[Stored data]
- - - - - - -
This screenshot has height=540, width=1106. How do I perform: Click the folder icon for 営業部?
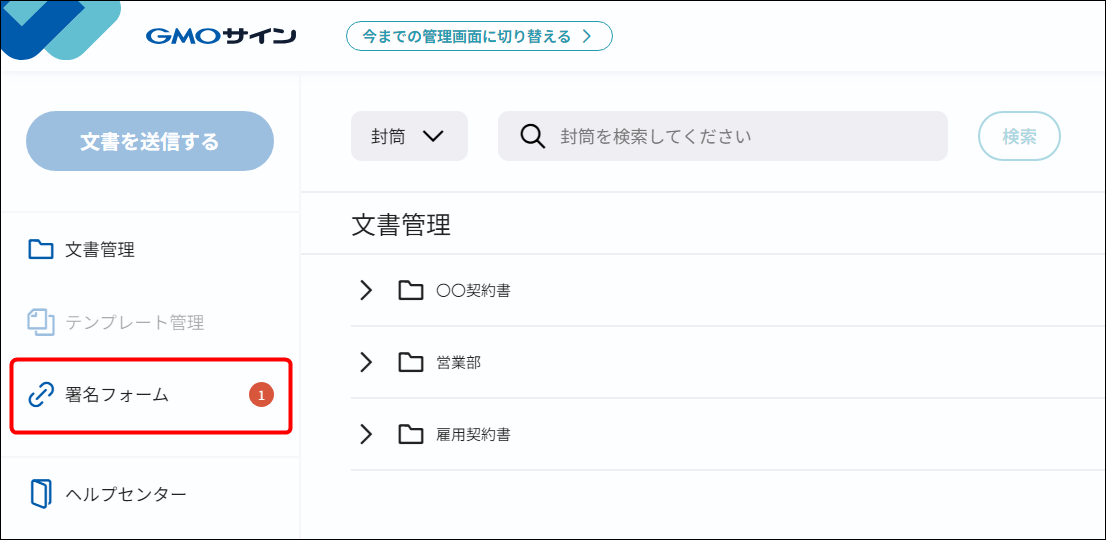pyautogui.click(x=410, y=362)
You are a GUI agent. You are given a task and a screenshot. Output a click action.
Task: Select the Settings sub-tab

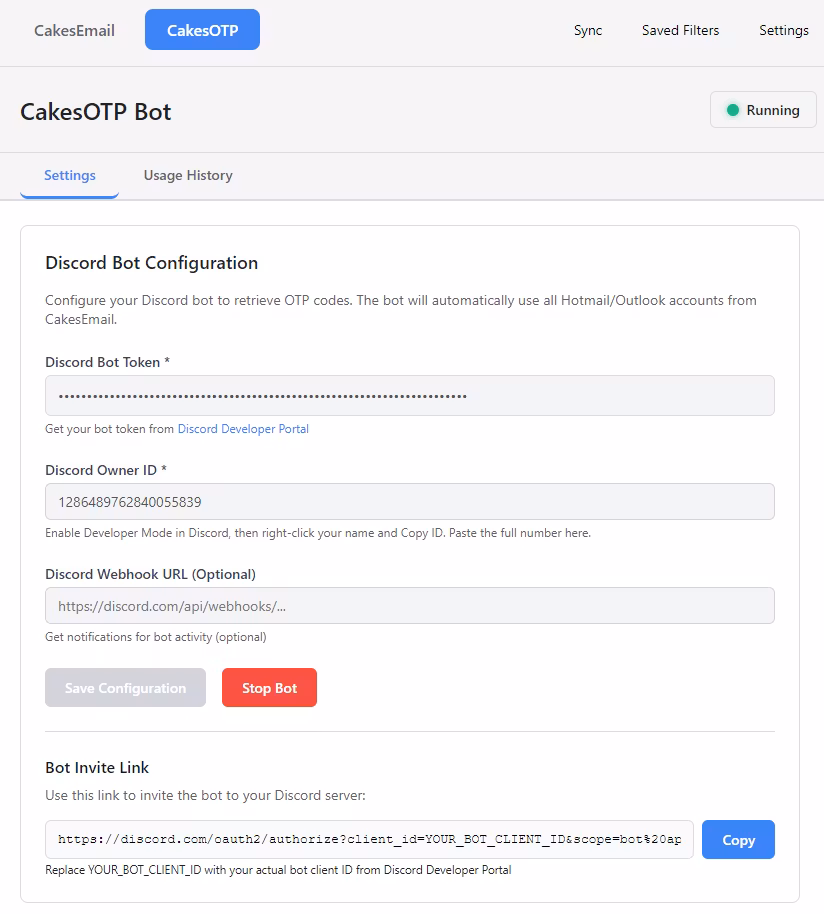(x=70, y=175)
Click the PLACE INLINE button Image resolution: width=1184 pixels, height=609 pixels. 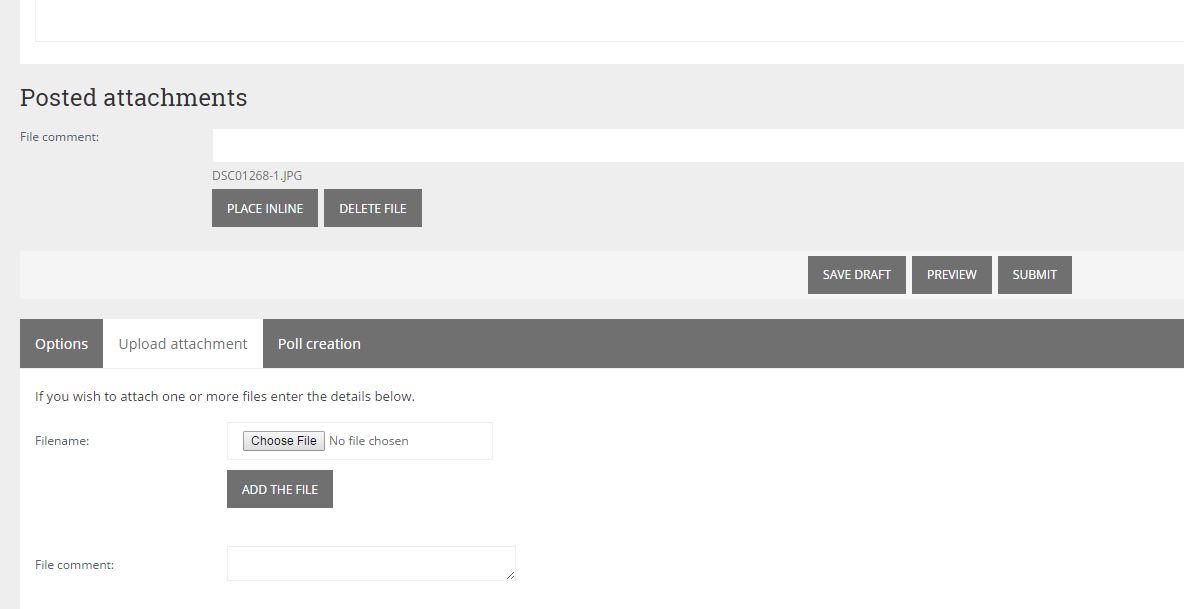(265, 208)
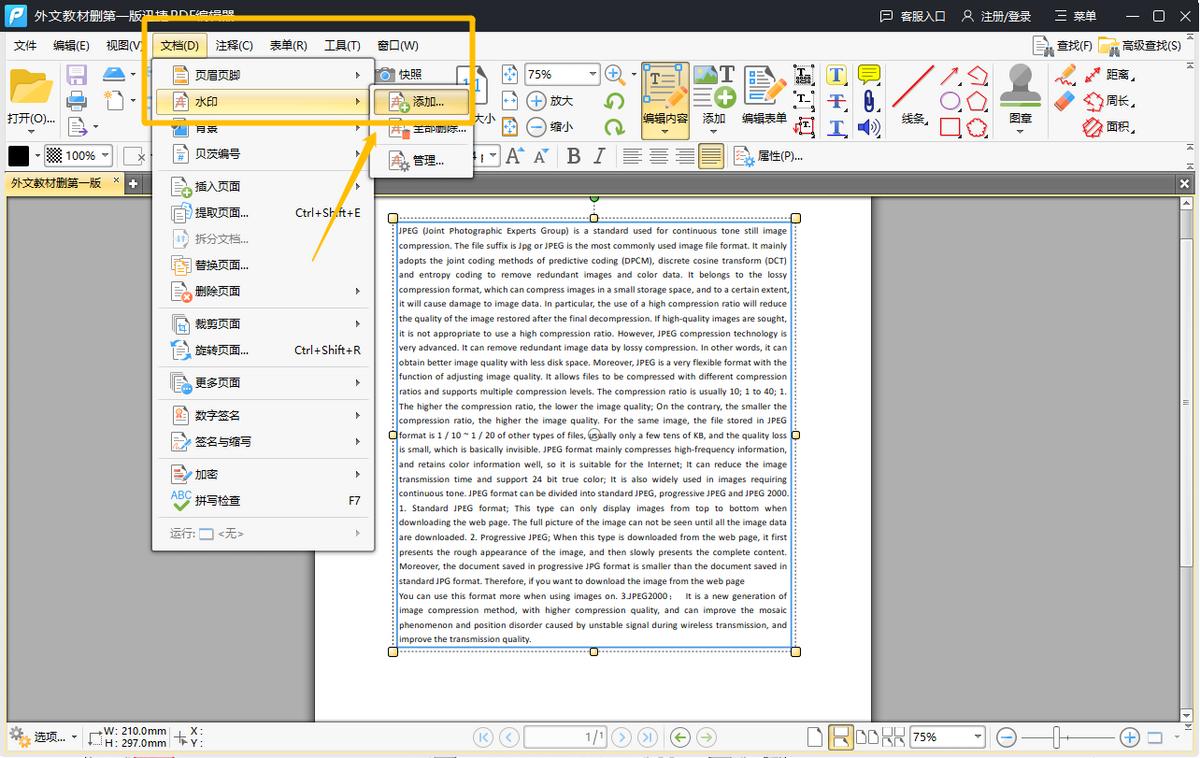This screenshot has height=758, width=1200.
Task: Click the black fill color swatch
Action: pyautogui.click(x=19, y=156)
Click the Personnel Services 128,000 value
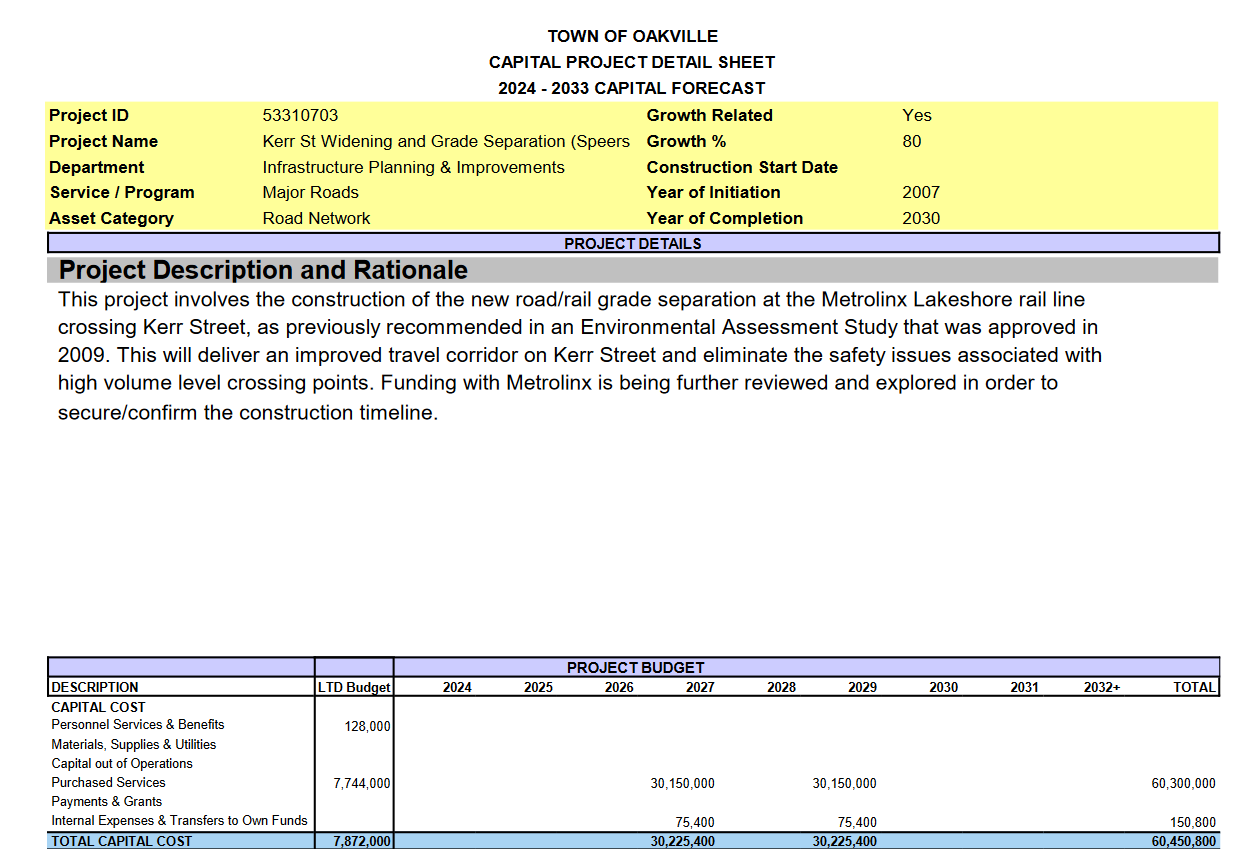The height and width of the screenshot is (849, 1254). coord(367,726)
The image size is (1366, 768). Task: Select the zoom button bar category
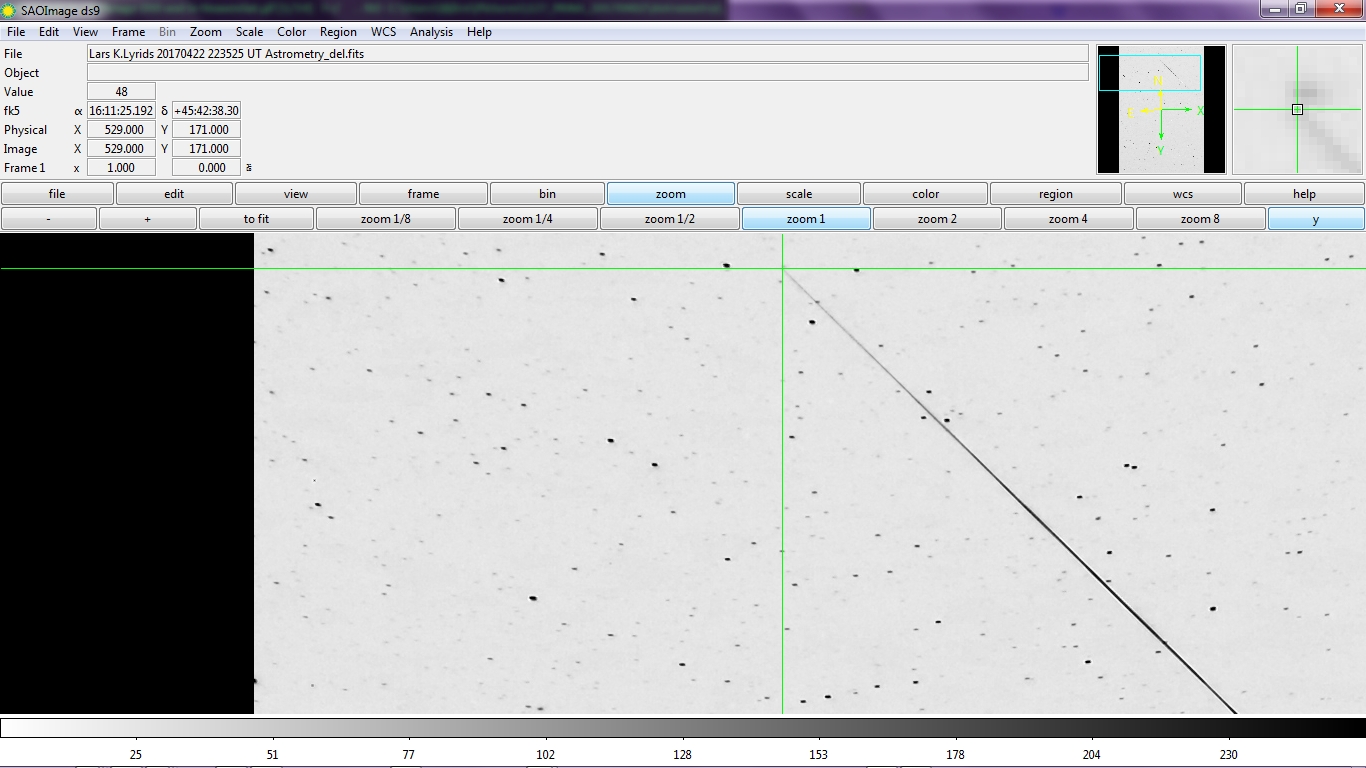click(x=670, y=194)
- - - - - - -
* _What the task asks_
Starting with the line that holds "The image size", return each line exactly through the final line of the entries above; pictures are not part of the output.

* _Task result_
The image size is (1366, 768). Task: Select the zoom button bar category
click(x=670, y=194)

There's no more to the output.